- Median house prices jumped by at least 20 per cent annually in 45 regional NSW council areas.
- House prices in the Kiama and Byron regions lifted more than $500,000 over the year, and are higher than the Greater Sydney median.
- House prices in Sydney flatlined over the March quarter, but rose 2.8 per cent across the rest of the state.
House prices in regional NSW have climbed at a faster rate than those in Sydney over the past year, new data shows, soaring by $500,000 in some popular coastal pockets.
Median house prices in the majority of regional NSW council areas jumped 20 per cent over the year to March, Domain’s latest House Price Report revealed, with price growth fuelled by ongoing demand from sea and tree changers and low interest rates.
Kiama was among six regional council areas where median house prices lifted more than 40 per cent annually. Credit:Wolter Peeters
However, experts say price growth may have peaked in many markets, with demand from Sydneysiders easing as more people return to CBD offices, and rising mortgage rates and stretched affordability weighing on buyer demand.
The Snowy Monaro Regional Council area recorded the largest house price jump for the year, with the median increasing 63 per cent to $660,000.
It was followed by the Kiama, Lismore and Byron local government areas, where house prices lifted more than 40 per cent. Median house prices in Kiama ($1.6 million) and Byron ($1.8 million) jumped by $500,000 and $550,000 respectively, and are higher than Greater Sydney’s median of about $1.59 million.
While Sydney’s sharp house price growth stalled over the quarter, lifting a marginal 0.2 per cent, the median for the rest of NSW lifted 2.8 per cent and is up about 28 per cent for the year — outstripping Sydney’s annual growth of 21 per cent — to hit $730,000.
Domain’s chief of research and economics Dr Nicola Powell said heightened demand from sea and tree changers and those looking for secondary homes during the pandemic had pushed up prices and pushed out local buyers in some communities.
“These rates of price growth are unsustainable long term and are particularly painful for local buyers who can’t compete with somebody with deeper pockets coming from Sydney,” Powell said.
Such out-of-area demand was easing, as more workers returned to CBD offices, resulting in a slowdown in price growth in some markets, she noted. However, she expected areas close to cities and regional centres would continue to attract strong buyer interest.
“[There’s a] need to address the supply side in these regional areas, to look at land releases and how [governments] are going to address the affordability of new supply,” Powell said.
Barrenjoey chief economist Jo Masters felt the flight to the regions had peaked. The pandemic had likely brought forward demand, and she expected some who relocated may look to return to cities in the coming months and years.
“We might start to see people going, it’s actually not as easy as I thought to commute three days a week from 150 kilometres away,” she said.
In the Snowy Monaro region, covering towns like Jindabyne, Thredbo, Berridale and Cooma, price growth was fuelled by increased demand from tree changers and holiday home buyers, said Michael Henley, director of Henley Property.
Increased interest from investors off the back of rapidly rising rents and Snowy 2.0 was also a key factor, particularly in Cooma. The supply of new homes in the region had also been limited.

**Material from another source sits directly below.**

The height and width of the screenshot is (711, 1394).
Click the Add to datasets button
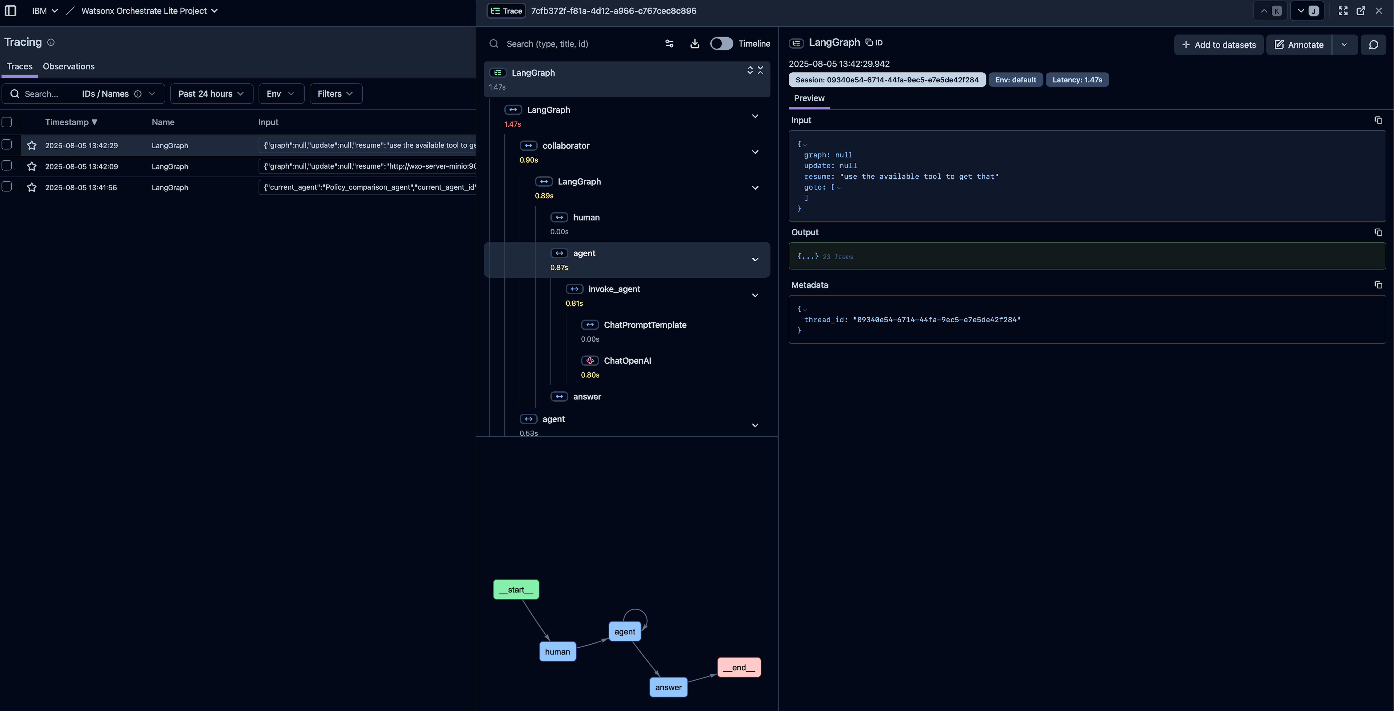(1218, 45)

The median house price in the Snowy Monaro Regional Council area lifted almost $255,000 over the year to March.Credit:Alex Ellinghausen
However, there had been a significant shift in recent months, Henley said, with a slowdown in relocating Sydneysiders, the upcoming election, rising inflation and stretched affordability reducing buyer demand.

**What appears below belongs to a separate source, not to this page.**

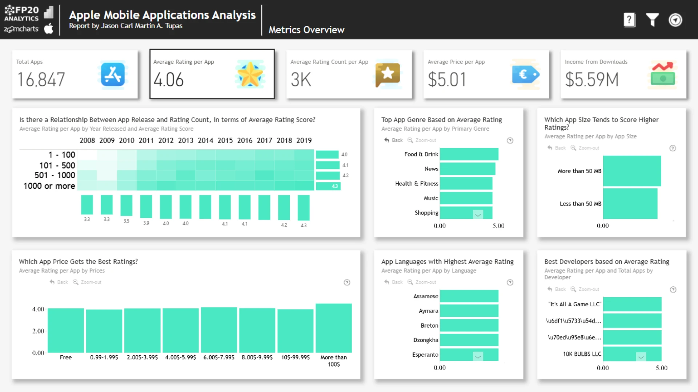Expand the genre list chevron below Shopping
Viewport: 698px width, 392px height.
coord(478,215)
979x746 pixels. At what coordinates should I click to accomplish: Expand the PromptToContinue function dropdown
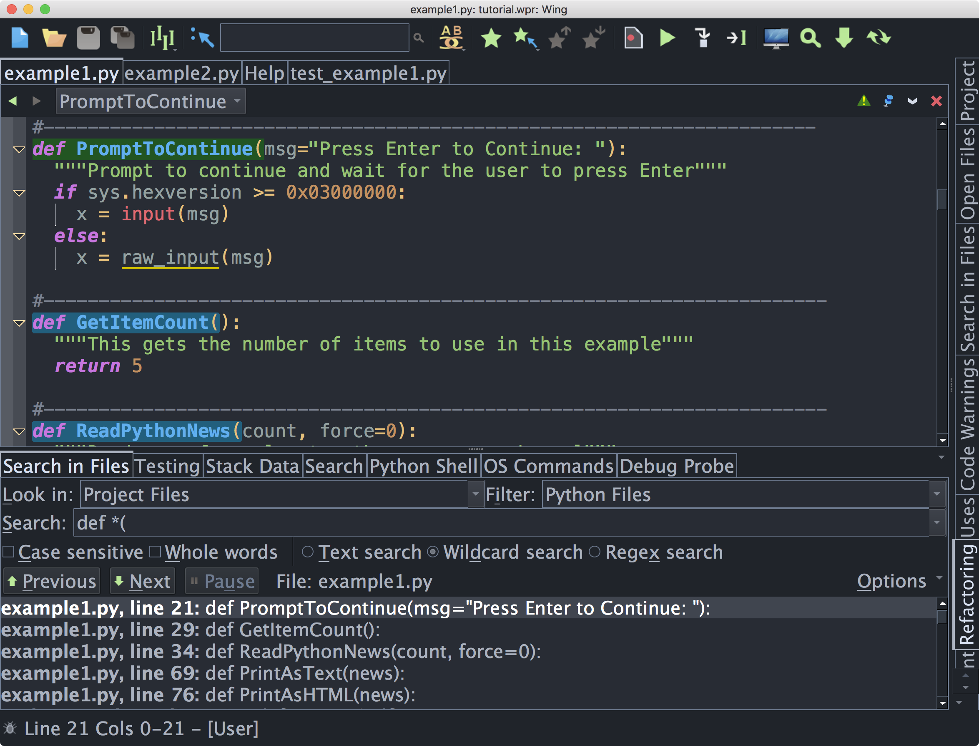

“The market is not in the fear of missing out stage anymore, there’s now more a fear of paying too much,” he said.
Prices in the region more than doubled in the past five years, as did those in the Byron, Eurobodalla and Yass Valley regions. Prices in the Bega Valley, Lismore, Orange, Kiama and Ballina were up more than 90 per cent.
In Kiama, the “insane” property price growth has come to an end, said selling agent Owen Taylor of First National Coast & Country. While homes were still selling well, some heat had come out of the market and there was a more even balance of out of area and local buyers.
Property prices in Byron Bay have more than doubled in the past five years. Credit:Elise Derwin
“The craziness, where we were having 40 or 50 groups at any open home, is over, now we might get a calmer 10 to 15 [groups] which is still extremely healthy,” he said.
Prices could not go up forever, he added, and put the shift down to affordability constraints, the prospect of rising interest rates and the upcoming election.